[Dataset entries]

################

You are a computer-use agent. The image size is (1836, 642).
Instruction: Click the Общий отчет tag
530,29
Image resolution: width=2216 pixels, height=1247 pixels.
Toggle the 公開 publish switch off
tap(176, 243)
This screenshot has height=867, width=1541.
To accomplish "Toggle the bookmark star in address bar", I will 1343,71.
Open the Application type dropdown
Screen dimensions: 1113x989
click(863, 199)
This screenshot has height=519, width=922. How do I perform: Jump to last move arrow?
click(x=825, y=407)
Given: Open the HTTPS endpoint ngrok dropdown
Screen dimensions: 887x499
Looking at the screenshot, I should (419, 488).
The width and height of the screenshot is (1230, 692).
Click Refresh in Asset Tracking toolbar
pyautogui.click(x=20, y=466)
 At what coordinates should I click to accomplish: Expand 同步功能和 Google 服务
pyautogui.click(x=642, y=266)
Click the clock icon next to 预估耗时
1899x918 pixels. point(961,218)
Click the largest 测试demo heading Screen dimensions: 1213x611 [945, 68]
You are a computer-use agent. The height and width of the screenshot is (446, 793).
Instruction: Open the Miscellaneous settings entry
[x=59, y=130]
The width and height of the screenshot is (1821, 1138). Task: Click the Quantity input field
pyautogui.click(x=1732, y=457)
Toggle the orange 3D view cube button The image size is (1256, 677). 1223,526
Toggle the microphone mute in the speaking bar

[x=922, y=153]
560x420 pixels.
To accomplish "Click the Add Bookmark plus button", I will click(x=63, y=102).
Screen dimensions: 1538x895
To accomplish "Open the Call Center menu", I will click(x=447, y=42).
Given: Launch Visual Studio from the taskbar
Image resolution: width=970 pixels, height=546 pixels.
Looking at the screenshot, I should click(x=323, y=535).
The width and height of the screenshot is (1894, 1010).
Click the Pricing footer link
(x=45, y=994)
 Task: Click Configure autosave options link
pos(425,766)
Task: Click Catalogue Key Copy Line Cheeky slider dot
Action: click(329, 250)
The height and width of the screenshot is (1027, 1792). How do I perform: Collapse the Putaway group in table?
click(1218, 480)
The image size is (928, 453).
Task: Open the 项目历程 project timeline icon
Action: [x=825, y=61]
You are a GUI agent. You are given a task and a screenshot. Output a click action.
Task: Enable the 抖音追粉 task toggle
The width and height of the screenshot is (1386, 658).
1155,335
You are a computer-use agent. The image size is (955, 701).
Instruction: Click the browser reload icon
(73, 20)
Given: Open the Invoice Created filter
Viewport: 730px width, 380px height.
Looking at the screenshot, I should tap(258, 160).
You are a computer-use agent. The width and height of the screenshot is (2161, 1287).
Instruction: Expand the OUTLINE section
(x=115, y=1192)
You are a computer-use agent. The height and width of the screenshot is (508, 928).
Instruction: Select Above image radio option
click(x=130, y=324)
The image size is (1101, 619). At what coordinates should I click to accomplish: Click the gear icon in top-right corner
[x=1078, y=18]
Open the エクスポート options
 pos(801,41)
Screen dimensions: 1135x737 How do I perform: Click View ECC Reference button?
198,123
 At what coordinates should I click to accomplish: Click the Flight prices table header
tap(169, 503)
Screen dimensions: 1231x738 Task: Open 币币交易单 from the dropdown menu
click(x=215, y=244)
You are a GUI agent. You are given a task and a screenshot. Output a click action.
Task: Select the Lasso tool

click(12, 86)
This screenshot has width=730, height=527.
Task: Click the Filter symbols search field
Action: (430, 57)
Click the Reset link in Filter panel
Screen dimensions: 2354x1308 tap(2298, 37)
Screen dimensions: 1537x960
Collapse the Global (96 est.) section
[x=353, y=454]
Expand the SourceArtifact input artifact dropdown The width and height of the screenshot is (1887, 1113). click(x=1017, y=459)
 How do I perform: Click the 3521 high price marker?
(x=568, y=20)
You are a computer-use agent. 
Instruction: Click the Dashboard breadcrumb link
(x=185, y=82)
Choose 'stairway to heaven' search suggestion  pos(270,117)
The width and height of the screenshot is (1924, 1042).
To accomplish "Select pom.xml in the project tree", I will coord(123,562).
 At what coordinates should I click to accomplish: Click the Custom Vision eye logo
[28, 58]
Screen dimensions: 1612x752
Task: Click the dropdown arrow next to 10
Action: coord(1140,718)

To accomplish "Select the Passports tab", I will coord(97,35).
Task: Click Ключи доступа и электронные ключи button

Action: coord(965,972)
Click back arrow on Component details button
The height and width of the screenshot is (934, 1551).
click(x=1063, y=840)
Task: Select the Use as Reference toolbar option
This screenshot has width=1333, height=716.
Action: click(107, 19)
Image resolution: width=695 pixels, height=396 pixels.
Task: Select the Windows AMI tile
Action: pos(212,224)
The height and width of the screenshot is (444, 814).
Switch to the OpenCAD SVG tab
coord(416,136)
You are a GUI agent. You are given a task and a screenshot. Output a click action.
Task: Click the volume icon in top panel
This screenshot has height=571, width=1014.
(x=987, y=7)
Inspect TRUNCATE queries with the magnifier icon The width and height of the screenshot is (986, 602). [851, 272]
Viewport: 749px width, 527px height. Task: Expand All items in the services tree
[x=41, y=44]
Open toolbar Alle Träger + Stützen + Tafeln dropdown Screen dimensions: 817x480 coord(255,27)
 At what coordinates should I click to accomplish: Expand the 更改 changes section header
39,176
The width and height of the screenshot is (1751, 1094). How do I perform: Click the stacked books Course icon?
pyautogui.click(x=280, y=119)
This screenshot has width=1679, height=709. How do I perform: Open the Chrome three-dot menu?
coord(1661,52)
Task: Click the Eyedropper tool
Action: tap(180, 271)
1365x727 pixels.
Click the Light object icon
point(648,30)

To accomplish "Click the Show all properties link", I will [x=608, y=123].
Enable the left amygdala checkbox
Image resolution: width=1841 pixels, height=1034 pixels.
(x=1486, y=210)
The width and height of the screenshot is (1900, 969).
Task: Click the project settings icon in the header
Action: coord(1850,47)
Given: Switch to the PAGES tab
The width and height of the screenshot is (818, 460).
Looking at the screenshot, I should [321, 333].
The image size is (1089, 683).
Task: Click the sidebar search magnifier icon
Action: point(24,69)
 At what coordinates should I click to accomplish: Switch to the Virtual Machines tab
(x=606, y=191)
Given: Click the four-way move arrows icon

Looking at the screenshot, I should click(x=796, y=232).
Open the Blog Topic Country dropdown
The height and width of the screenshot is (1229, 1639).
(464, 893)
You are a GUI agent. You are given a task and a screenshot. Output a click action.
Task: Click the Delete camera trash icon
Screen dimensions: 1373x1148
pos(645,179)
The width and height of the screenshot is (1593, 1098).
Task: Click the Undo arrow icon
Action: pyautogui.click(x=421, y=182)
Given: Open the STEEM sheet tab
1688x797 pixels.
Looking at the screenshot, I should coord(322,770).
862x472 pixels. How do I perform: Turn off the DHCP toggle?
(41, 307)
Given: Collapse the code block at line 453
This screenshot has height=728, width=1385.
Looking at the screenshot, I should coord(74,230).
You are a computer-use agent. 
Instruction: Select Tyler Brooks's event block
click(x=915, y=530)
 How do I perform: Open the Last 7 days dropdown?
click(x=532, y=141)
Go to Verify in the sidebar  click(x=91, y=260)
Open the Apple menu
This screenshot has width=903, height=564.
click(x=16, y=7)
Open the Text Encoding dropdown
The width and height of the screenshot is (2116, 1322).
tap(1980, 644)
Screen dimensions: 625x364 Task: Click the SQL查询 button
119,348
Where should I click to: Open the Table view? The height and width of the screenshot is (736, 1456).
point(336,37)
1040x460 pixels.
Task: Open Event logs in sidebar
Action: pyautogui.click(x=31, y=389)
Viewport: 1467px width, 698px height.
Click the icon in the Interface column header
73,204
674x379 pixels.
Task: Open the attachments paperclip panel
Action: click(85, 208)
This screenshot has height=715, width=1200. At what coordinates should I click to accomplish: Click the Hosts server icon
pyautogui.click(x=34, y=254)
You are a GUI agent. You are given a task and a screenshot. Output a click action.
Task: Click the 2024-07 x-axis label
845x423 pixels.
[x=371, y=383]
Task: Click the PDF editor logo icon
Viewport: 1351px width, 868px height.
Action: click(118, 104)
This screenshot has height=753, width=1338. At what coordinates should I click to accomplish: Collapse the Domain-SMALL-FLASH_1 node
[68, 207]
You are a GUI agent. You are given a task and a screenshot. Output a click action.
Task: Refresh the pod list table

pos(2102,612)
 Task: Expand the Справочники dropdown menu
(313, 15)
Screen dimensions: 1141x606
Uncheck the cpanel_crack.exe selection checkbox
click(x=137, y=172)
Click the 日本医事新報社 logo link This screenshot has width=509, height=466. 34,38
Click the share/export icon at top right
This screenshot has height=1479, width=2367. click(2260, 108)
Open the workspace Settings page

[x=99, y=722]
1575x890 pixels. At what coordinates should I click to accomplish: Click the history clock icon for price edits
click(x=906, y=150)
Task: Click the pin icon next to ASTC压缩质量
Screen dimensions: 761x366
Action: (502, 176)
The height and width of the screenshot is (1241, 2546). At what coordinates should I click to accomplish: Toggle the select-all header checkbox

################

**The task**
Each line from the one holding "Open the workspace Settings page" to the end of the entries is to be written out exactly. Skip every line before it.

**Answer space**
Open the workspace Settings page

[x=99, y=722]
1575x890 pixels. At what coordinates should I click to accomplish: Click the history clock icon for price edits
click(x=906, y=150)
Task: Click the pin icon next to ASTC压缩质量
Screen dimensions: 761x366
Action: (502, 176)
The height and width of the screenshot is (1241, 2546). At what coordinates should I click to accomplish: Toggle the select-all header checkbox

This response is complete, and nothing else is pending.